Linux – save these documents on a dying machine from oblivion


First, a confession: no, I didn't do the backups I should have.

Second, the situation:

I have a Dell XPS 9550 with a solid state disk running Fedora 25.

I was working on a file and tried to save it when I was told I was trying to save to a read-only filesystem. Turns out my filesystem is read-only now and there are i/o errors all over the place.

I was able to save some of the files by emailing them to myself through an open web browser, but that crashed and I'm unable to relaunch it. But I still have files of interest open in an editor. I can't seem to save the files anywhere, but I can copy their contents. If only I could find a way to exfiltrate the file contents, I could save myself months of work.

But there are some horrible limitations. I attempted to insert a USB drive, but no device appears to represent it, and the mount command dies with a segfault. I can attempt to ssh to another computer, but I get "bus error" and it dies. ping, dmesg, ifconfig, none of these work. But I do have vim and less and ls and can spawn new bash instances.

No lynx, no firefox, no google-chrome. There's no DVD drive.

Basically it seems my SSD has died. Or maybe the whole motherboard. I have documents of great value still in memory, I have an IP address and network connection, I can run a few random commands and have 3500 more on the path that I could try.

cat and gcc seem to work. I can write to files in /tmp. I have a running ipython instance that still seems to work.

So… what I've tried so far has failed. But I feel like there are still a thousand possibilities. What am I not considering? How could I possibly get these files off of my dying computer?

There must be a way.

UPDATE: New stuff:

  • I lost my network connection due to my own stupidity.
  • I wrote a Python script to replace cp and cp -r
  • Unless I find some way to create a /dev entry for the SD card, or for USB drives, then my best bets for getting data out seem to be the screen and possibly the speakers/audio cable.
  • I'm writing a script to try reading files and output which ones are readable.

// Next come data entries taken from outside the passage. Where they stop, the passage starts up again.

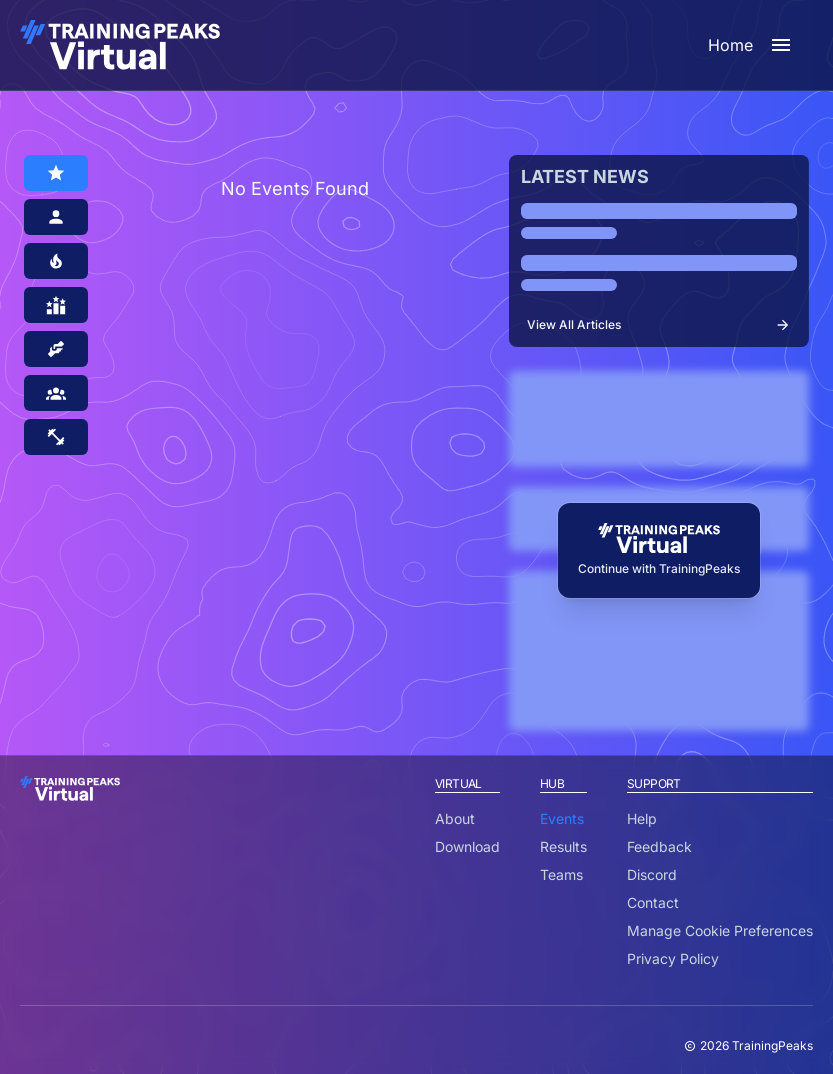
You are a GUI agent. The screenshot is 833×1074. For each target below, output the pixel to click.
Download (467, 846)
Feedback (659, 846)
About (455, 818)
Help (642, 818)
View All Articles (659, 325)
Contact (653, 902)
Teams (561, 874)
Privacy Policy (673, 958)
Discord (652, 874)
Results (563, 846)
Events (562, 818)
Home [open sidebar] (750, 45)
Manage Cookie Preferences (720, 930)
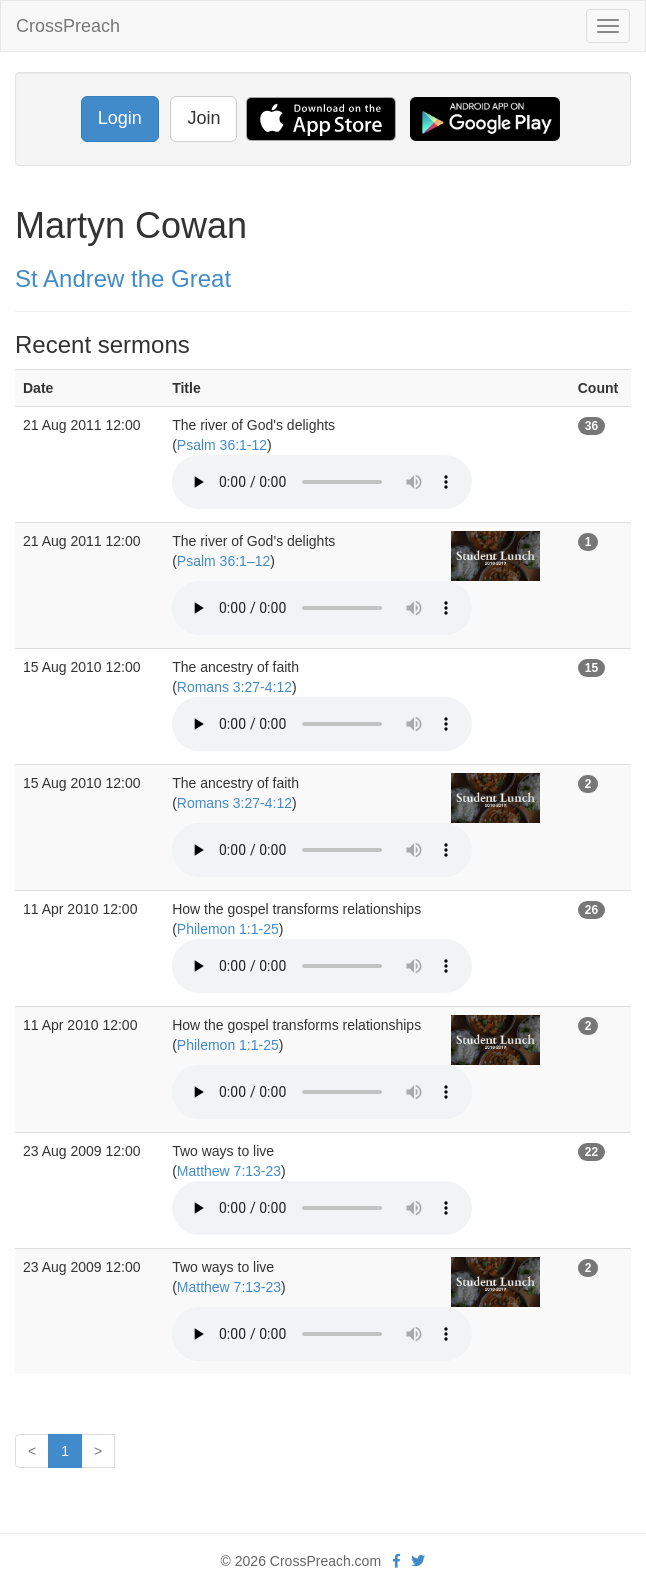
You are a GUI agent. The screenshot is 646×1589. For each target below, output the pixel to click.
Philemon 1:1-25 (228, 929)
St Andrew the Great (123, 278)
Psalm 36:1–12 (223, 561)
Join (203, 118)
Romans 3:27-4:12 (234, 687)
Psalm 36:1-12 (222, 445)
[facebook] (396, 1561)
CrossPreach (68, 26)
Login (120, 118)
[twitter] (418, 1561)
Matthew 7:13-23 (229, 1171)
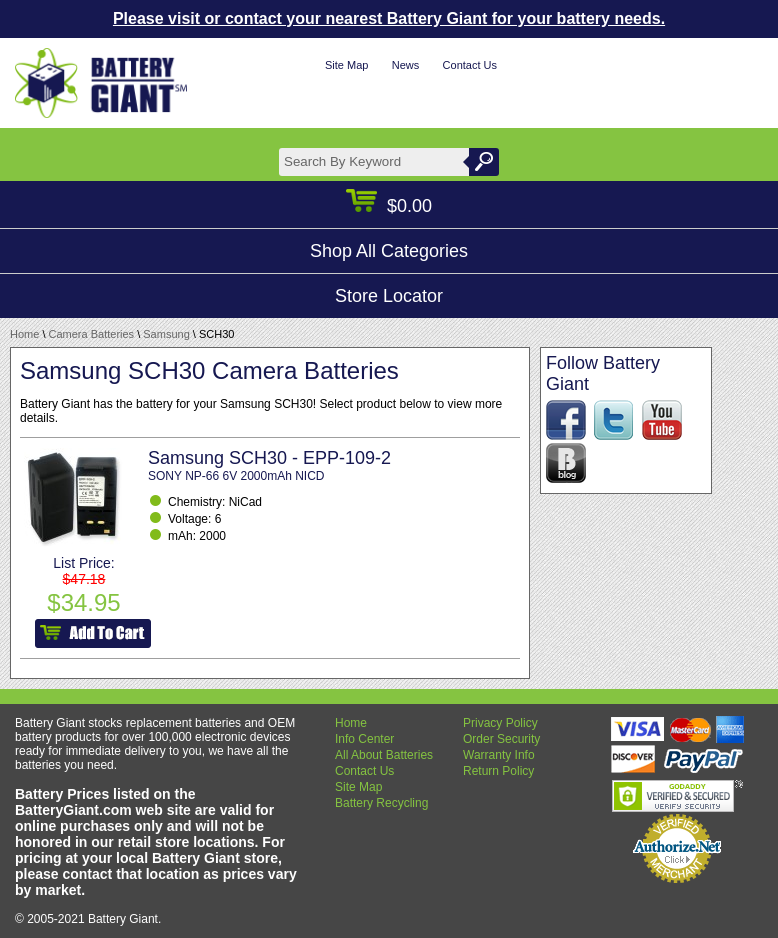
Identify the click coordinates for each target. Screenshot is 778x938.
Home (24, 334)
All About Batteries (384, 755)
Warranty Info (499, 755)
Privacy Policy (500, 723)
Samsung (166, 334)
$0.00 (389, 206)
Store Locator (389, 296)
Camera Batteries (92, 334)
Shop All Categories (389, 251)
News (406, 65)
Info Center (364, 739)
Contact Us (470, 65)
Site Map (346, 65)
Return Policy (498, 771)
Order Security (501, 739)
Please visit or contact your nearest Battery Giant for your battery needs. (389, 18)
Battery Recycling (381, 803)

Suggestions still very welcome!

UPDATE 2: Newer stuff:

  • On the dying computer I wrote a Python script that will read a file bit by bit and try to convey those bits by flashing the screen one color or another. Right now it's trying to do a two-bit code where red, green, blue, and white all represent a two-bit pair. This isn't working that well, though, so I might just switch to two colors and do one bit at a time.
  • On my other laptop (the trusty old Thinkpad that I gave up for this hot new XPS) I wrote a script that reads from the webcam using the OpenCV Python library. The idea is to have it decode the codes sent by the other computer. The trouble is that the framerate from the camera is something like 15 frames per second, which means if I had a perfect, errorless transfer my maximum data rate would be 30 bits per second, i.e. 225 bytes per second. That's 324k per day.
  • On the dying XPS I can use tar to pack the desired files into a single archive, which is 1.7 MB. Unfortunately, gzip, bzip2, xz, lzop and whatever compression utilities are unavailable. BUT using Python's zlib module I can compress this file down to 820KB. Given that size, I could probably get this thing sent over in a couple of days.
  • Because this transfer method will likely be very error prone, I'm going to implement Hamming codes on the XPS to add some error correction as I transmit the data.
  • Likely there will be complications because that's what happens, but at least it seems somehow feasible to get this data out!
  • Since this is still a pretty sucky way of sending data, I looked more into USB serial drivers. The modules I've tried to load (usb-serial-simple, usb-debug, safe-serial) give i/o errors. I don't think it's built in to the kernel, either, because there are no /dev/ttyUSB* devices present.

Thanks for everyone's suggestions thus far—I know this isn't even a well-defined question since you guys don't know in advance which programs/files can be read or not. Still open to better suggestions than this video approach!

UPDATE 3: Newest stuff

  • I got a PS3 Eye webcam and, after disabling its automatic gain and exposure, am successfully reading data off of the XPS, albeit at an errorful 1 byte per second. This is a great success—the first data exfiltrated! But the rate is too slow to get my 820KB out in any sort of reasonable time, and the error rate is too high.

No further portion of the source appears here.